Gladwyn Klosking Bush  (14 March 1914 – 24 November 2003), also known as Miss Lassie, was a Caymanian folk painter.

Life and career 
Gladwyn was born in South Church Street, George Town, Cayman Islands in March 1914 to Richard and Margaret Bush and was one of ten children. Many Caymanians who grew up with her described Gladwyn in her childhood as being a "wild child". Friends recalled her chasing them and her brothers down the beach with a machete. Others remember her having broken glass bottles lining her fence due to a belief it would protect her household from spirits.

During her life, she was not oblivious to those who declared her a madwoman, but instead took some pride in the matter. Henry Mutoo, one of her biggest supporters even stated “reputation that she had was like a lot of older people – if you get on her wrong side she would curse you. So this is why perhaps she had this reputation of being a madwoman.”

Paintings
Bush began painting aged 62 after an experience she described as "visionary". She was inspired to produce artwork after having multiple visions in her sleep of Jesus visiting her and the island. Her work is a mixture of religious themes and documentation of events that had happened on island. For example, one of her works records a large tidal wave which had struck the island in 1932. She painted mainly in oil on canvas. She also decorated the walls and furnishings of her home with her work.

Her "visionary" art style also served as inspiration for other artists who have also experienced similar visions.

§ **DATA SHOWN**:

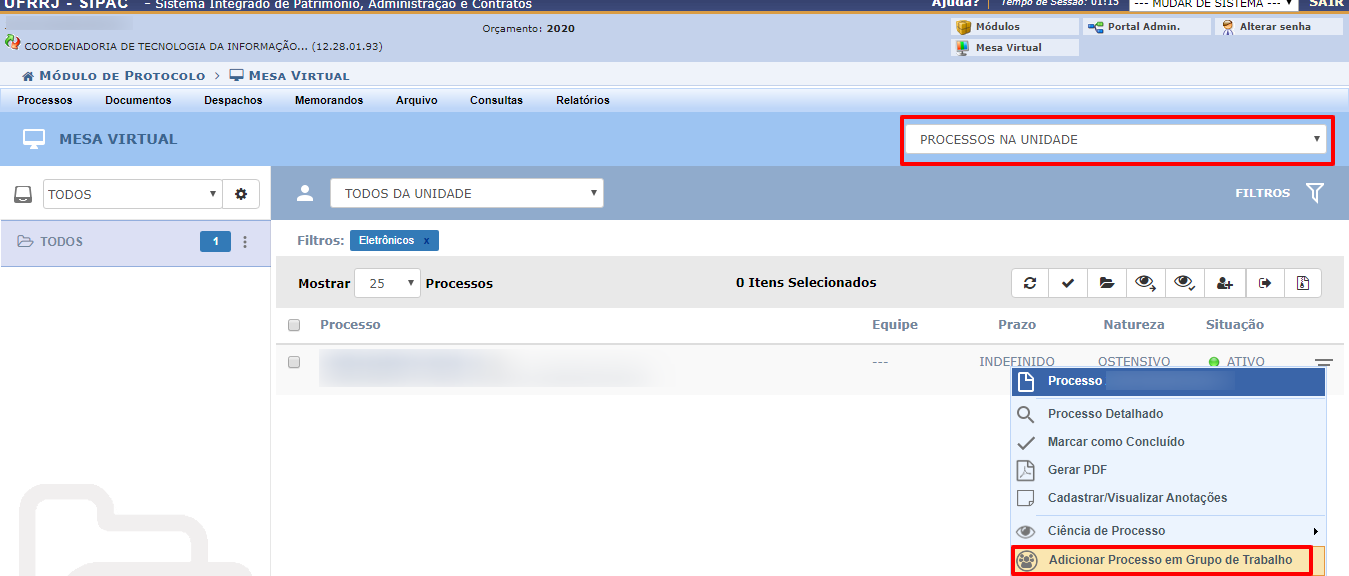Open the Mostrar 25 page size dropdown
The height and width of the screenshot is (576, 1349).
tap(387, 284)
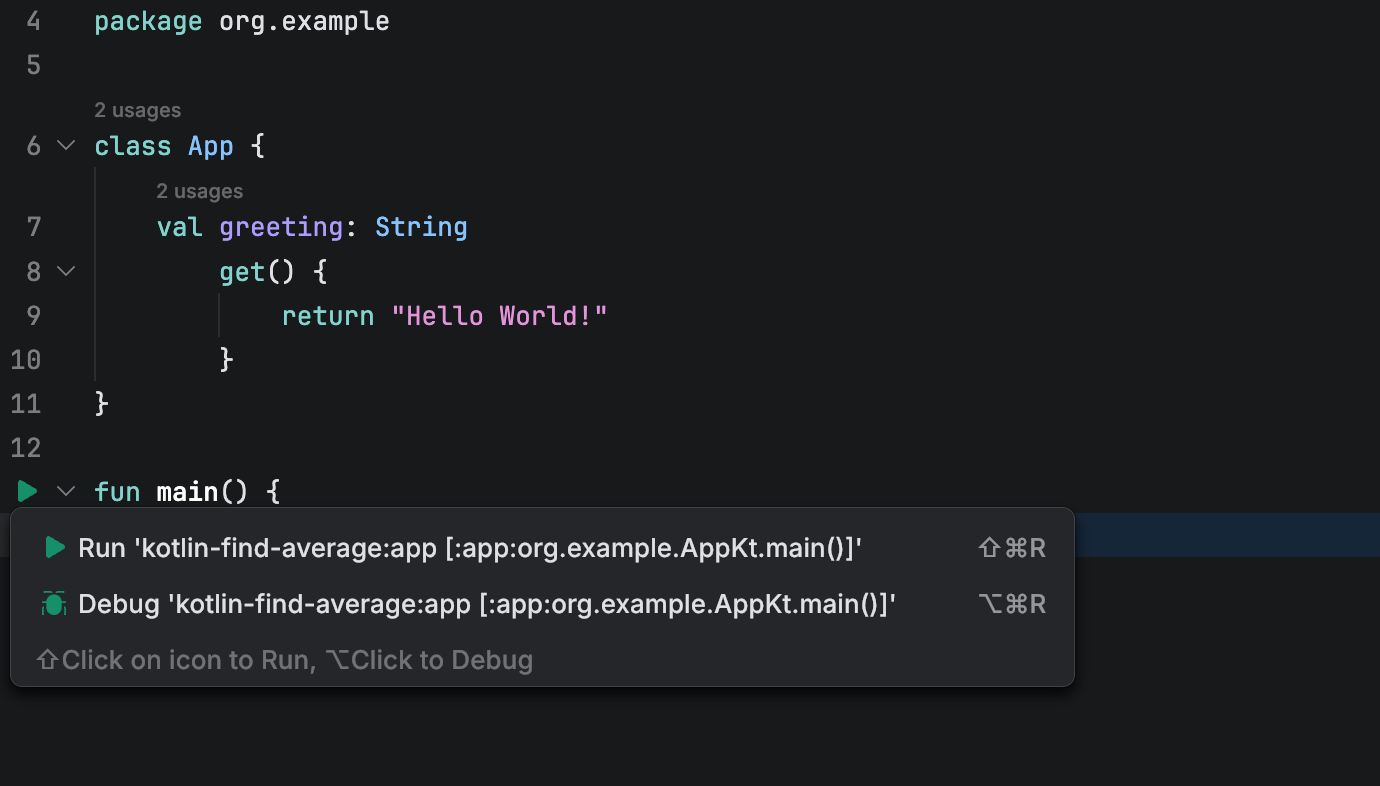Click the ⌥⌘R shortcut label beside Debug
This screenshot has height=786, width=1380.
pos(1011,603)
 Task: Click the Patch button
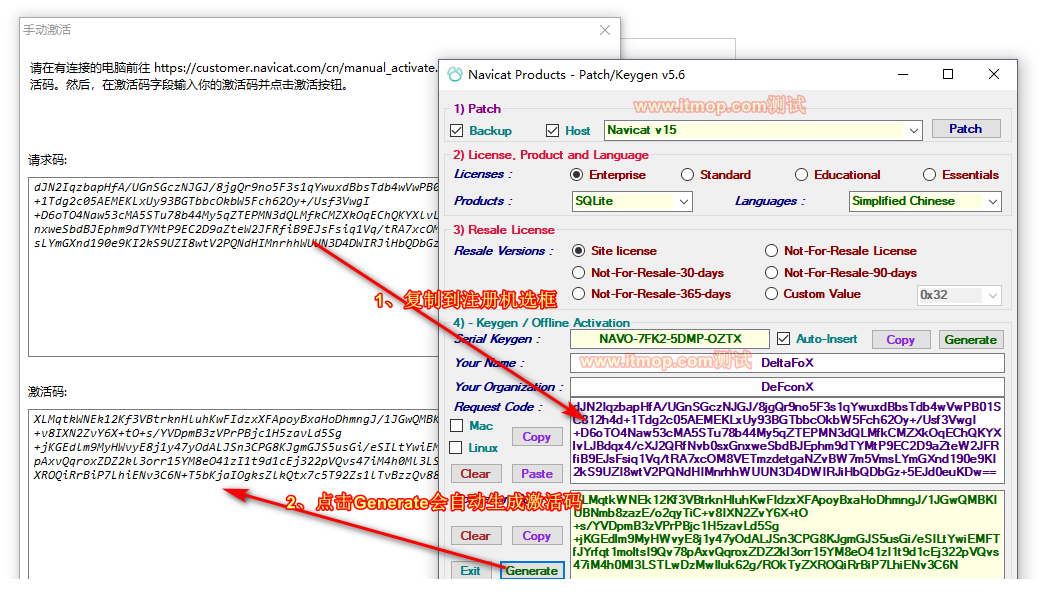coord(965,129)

§ **GOAL 1**: In the Gladwyn Bush biography, what medium did she mainly use for her paintings?
§ **GOAL 2**: Pick up the Gladwyn Bush biography after its final sentence and carry it on.

§ **TASK RESPONSE 1**: She painted mainly in oil on canvas.

§ **TASK RESPONSE 2**:
Awards
In 1997, Bush was appointed to the Order of the British Empire (MBE) in the Queen's Birthday Honours List "for services to art in the Cayman Islands". She was also awarded the Heritage Award of the Cayman National Cultural Foundation. The foundation also published a book of her paintings, My Markings...the Art of Gladwyn K. Bush, and she has been profiled in numerous books of outsider art.  Her paintings are in private collections worldwide, and may also be seen at the American Visionary Art Museum in Baltimore, Maryland.

House 
Following her death in 2003, possession of Gladwyn's home was given to her son Richard. He died shortly after and the interior was destroyed by Hurricane Ivan in 2004. The land was then purchased in 2008 by and preserved by the Cayman National Cultural Foundation. Since April 2011, it has been open as a museum, providing bimonthly tours every second and fourth Saturday. It is also available for school-led tours by appointment.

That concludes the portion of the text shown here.